Los gastos operativos crecieron 47%, hasta 4,353 millones de dólares, mientras que el margen bruto descendió de 17.2% a 16.8%.
La utilidad neta atribuible a los accionistas bajo principios contables GAAP disminuyó 5%, hasta 1,114 millones de dólares, mientras que la utilidad ajustada retrocedió 17%, a 1,153 millones.
Más ventas, menores precios
Tesla entregó 480,126 vehículos durante el trimestre, un crecimiento anual de 25%, mientras que la producción aumentó 10%, hasta 451,758 unidades.
El grueso del crecimiento volvió a concentrarse en los Model 3 y Model Y, cuya producción aumentó 12%, hasta 442,936 unidades. En contraste, la fabricación del resto de los modelos cayó 34%.
La empresa reconoció que la disminución del precio promedio de sus vehículos continuó presionando la rentabilidad, aunque destacó que los menores costos por vehículo, impulsados por menores aranceles de importación y eficiencias productivas, compensaron parcialmente ese efecto.
Servicios y software ganan peso
Uno de los negocios con mejor desempeño fue el de Servicios y Otros, cuyos ingresos crecieron 50%, hasta 4,581 millones de dólares.
Tesla atribuyó ese crecimiento, principalmente, al aumento en las suscripciones de Full Self-Driving (FSD), su sistema de asistencia avanzada a la conducción.
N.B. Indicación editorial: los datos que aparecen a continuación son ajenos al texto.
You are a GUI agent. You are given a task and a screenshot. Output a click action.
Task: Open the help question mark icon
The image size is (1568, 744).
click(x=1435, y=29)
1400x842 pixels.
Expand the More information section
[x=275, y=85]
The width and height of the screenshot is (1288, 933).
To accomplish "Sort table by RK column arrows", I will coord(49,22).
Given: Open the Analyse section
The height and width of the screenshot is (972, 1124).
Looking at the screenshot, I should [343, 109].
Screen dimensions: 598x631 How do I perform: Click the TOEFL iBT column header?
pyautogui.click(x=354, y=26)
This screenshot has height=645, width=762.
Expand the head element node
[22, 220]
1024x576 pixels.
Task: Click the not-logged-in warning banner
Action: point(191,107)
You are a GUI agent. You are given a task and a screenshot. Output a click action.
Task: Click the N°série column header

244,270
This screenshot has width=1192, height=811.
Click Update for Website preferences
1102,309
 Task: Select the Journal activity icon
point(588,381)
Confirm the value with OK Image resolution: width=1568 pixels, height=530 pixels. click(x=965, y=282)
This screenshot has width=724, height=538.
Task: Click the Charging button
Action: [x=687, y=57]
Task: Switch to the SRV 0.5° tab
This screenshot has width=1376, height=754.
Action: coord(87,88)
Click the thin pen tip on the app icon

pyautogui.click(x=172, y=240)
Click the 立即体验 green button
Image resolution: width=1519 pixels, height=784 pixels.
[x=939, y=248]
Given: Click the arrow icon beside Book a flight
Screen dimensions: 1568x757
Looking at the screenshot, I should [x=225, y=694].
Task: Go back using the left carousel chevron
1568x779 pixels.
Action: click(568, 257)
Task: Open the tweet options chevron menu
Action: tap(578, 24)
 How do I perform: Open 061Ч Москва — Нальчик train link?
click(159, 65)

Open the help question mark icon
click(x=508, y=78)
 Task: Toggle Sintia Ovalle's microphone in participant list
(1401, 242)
Durante el trimestre, la compañía registró un número récord de nuevas suscripciones y señaló que más del 55% de los vehículos nuevos entregados en Norteamérica incluyeron una suscripción a FSD.
La empresa también informó que obtuvo nuevas autorizaciones regulatorias para desplegar el sistema en Lituania, Estonia, Dinamarca y Bélgica, después de la aprobación obtenida previamente en Países Bajos. Según la compañía, los clientes europeos ya han recorrido más de 50 millones de kilómetros utilizando esta tecnología.
Tesla aseguró que observa un mayor interés por sus vehículos en los mercados donde FSD ya cuenta con autorización.